_TASK OBJECTIVE_
What follows is a set of entries. Repeat them exactly, but not their pictures.

_Stored data entries_

——

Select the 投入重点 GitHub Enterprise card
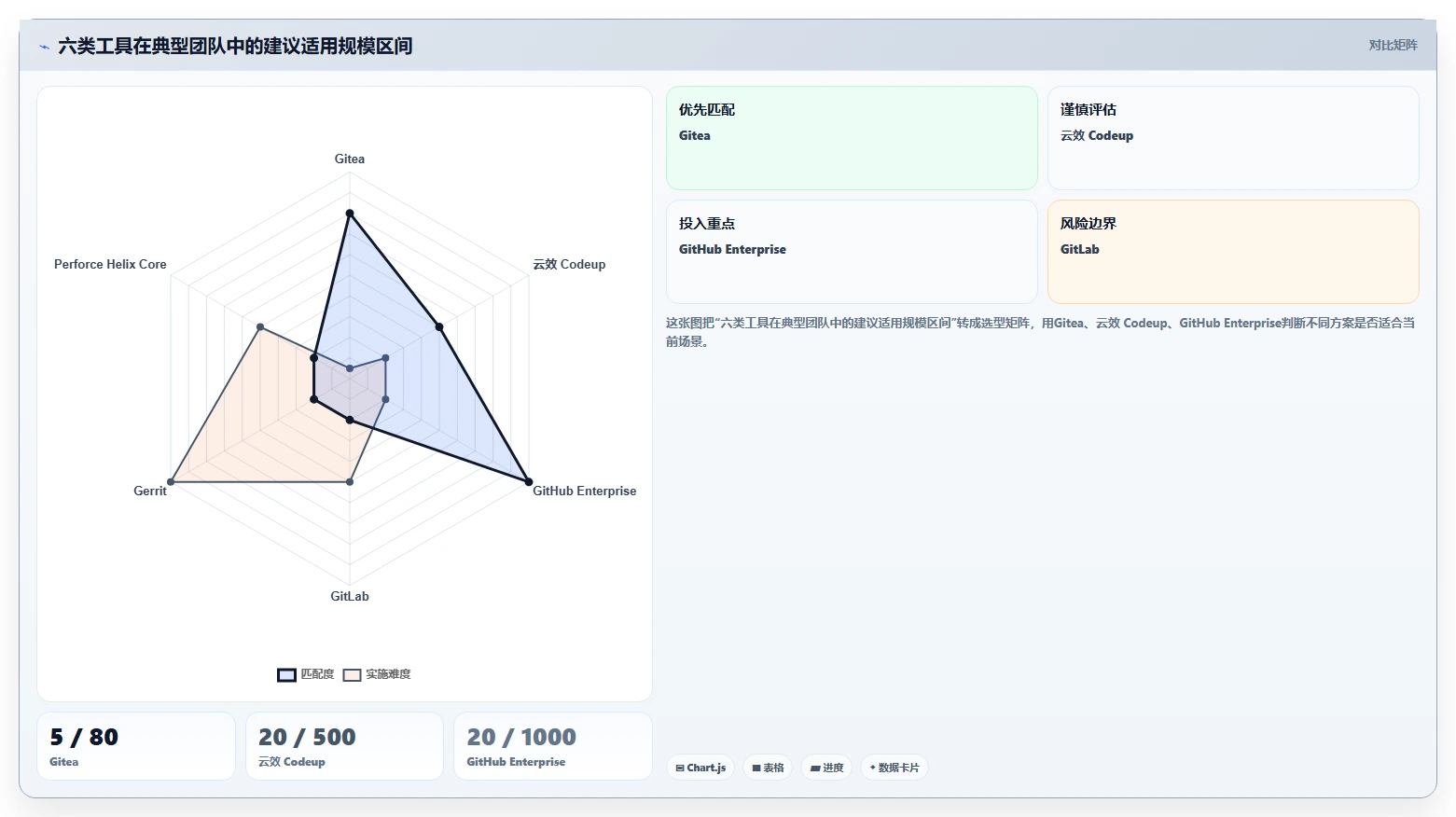1456x817 pixels. click(x=852, y=252)
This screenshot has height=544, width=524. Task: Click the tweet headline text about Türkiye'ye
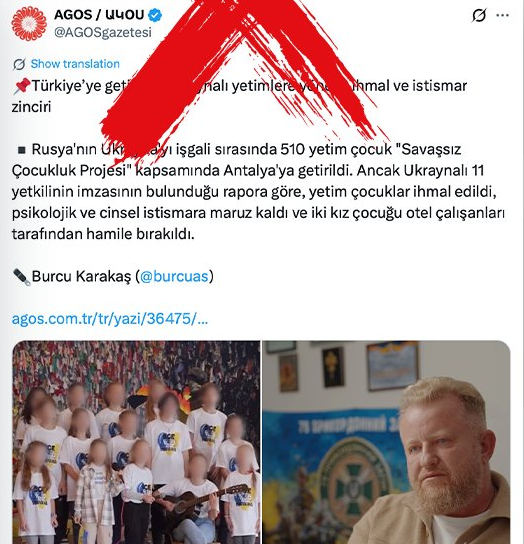[x=239, y=96]
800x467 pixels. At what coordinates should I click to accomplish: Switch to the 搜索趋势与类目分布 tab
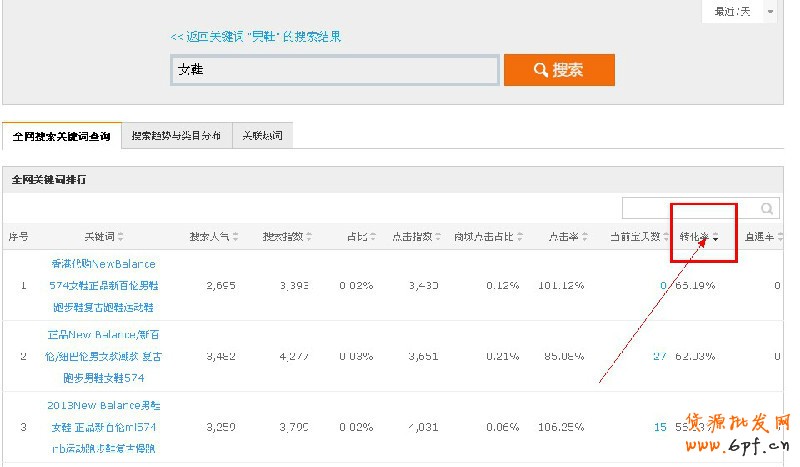[176, 135]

——

_SOLVED PROBLEM_
Select the 投入重点 GitHub Enterprise card
1456x817 pixels. click(x=852, y=252)
This screenshot has height=544, width=524. Task: Click the tweet headline text about Türkiye'ye
[x=239, y=96]
800x467 pixels. At what coordinates should I click to accomplish: Switch to the 搜索趋势与类目分布 tab
[176, 135]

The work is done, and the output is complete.